- INPUT DATA

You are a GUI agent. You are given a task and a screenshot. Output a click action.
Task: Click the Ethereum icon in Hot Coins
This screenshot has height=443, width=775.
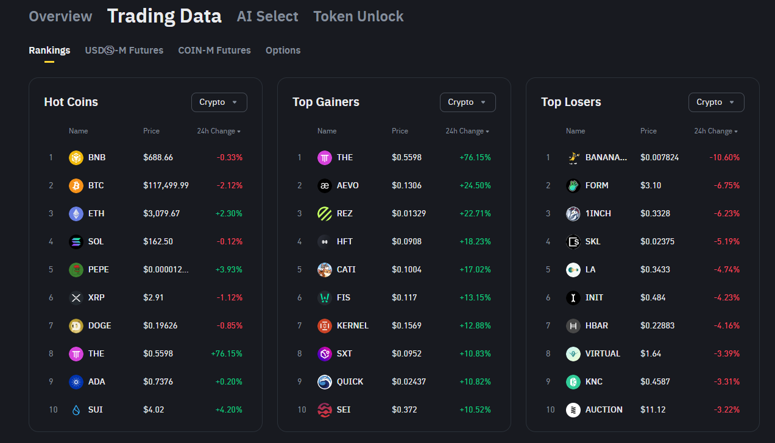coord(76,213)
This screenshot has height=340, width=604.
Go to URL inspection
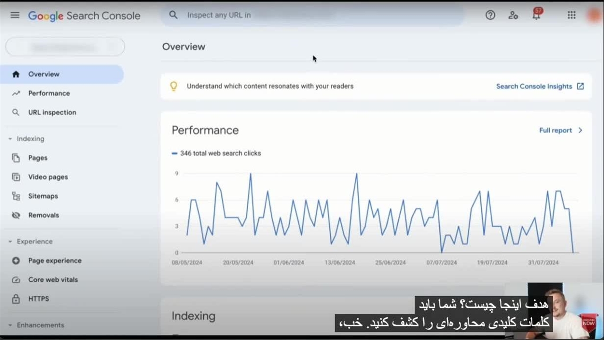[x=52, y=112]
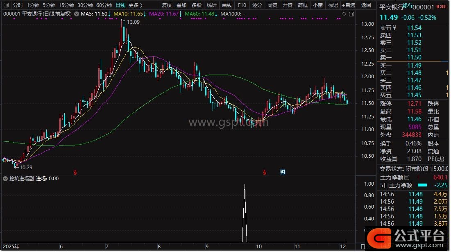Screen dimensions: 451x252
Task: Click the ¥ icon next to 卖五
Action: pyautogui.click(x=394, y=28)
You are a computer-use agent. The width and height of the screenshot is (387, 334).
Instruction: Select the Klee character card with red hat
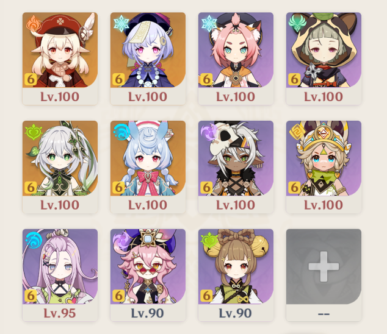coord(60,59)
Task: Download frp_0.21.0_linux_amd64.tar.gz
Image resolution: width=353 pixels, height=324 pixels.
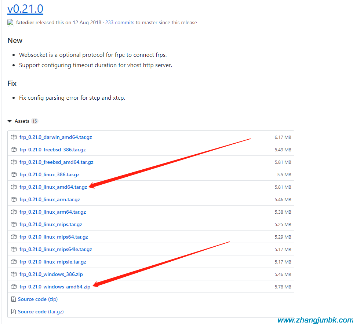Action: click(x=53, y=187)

...

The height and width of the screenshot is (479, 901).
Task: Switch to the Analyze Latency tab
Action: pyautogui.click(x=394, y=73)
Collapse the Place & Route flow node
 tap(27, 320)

---

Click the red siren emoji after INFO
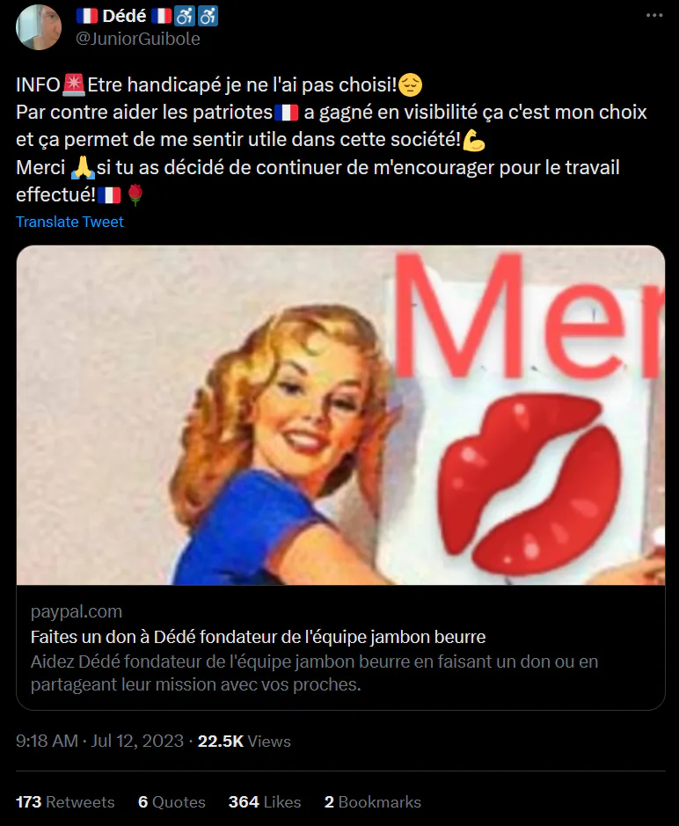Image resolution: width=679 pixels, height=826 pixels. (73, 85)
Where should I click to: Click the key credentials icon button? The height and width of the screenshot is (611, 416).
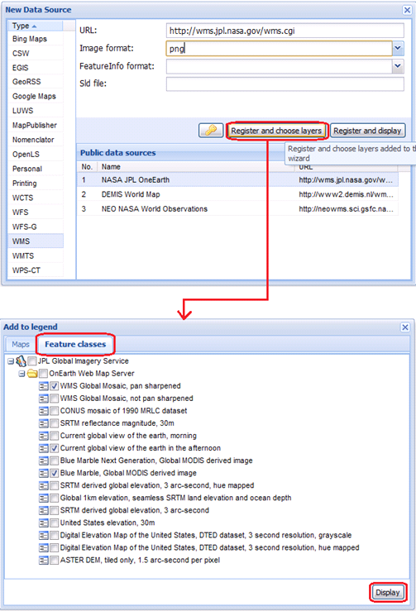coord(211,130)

- WHAT IS REQUIRED
Lines holding "agent": copy each one from the records above.

- YOUR SOLUTION
You are a GUI agent. You are given a task and a screenshot. Output a click action.
You are a computer-use agent. The width and height of the screenshot is (387, 334).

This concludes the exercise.